— TASK PROMPT —
Copy out each of the rows below word for word, keeping every line and its spacing unchanged.

— RECORDS SHOWN —
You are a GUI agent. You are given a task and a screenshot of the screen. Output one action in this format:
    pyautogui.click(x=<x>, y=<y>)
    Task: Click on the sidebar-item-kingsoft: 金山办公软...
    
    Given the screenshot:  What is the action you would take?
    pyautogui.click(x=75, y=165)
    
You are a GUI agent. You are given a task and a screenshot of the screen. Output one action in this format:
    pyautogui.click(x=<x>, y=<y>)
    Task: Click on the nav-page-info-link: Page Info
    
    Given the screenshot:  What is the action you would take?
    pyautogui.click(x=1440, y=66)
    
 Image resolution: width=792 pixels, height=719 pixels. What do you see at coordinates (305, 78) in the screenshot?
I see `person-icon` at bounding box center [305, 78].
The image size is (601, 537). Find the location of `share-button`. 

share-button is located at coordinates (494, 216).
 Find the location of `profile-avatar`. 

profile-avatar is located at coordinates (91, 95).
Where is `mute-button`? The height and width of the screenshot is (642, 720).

— OUTPUT OF THE TASK —
You are a GUI agent. You are given a task and a screenshot of the screen. Output one action in this format:
    pyautogui.click(x=<x>, y=<y>)
    Task: Click on the sidebar-item-kingsoft: 金山办公软...
    
    Given the screenshot:  What is the action you would take?
    pyautogui.click(x=75, y=165)
    
You are a GUI agent. You are given a task and a screenshot of the screen. Output one action in this format:
    pyautogui.click(x=<x>, y=<y>)
    Task: Click on the nav-page-info-link: Page Info
    
    Given the screenshot:  What is the action you would take?
    pyautogui.click(x=1440, y=66)
    
 Image resolution: width=792 pixels, height=719 pixels. What do you see at coordinates (305, 78) in the screenshot?
I see `person-icon` at bounding box center [305, 78].
The image size is (601, 537). Find the location of `share-button`. 

share-button is located at coordinates (494, 216).
 Find the location of `profile-avatar`. 

profile-avatar is located at coordinates (91, 95).
Where is `mute-button`? The height and width of the screenshot is (642, 720).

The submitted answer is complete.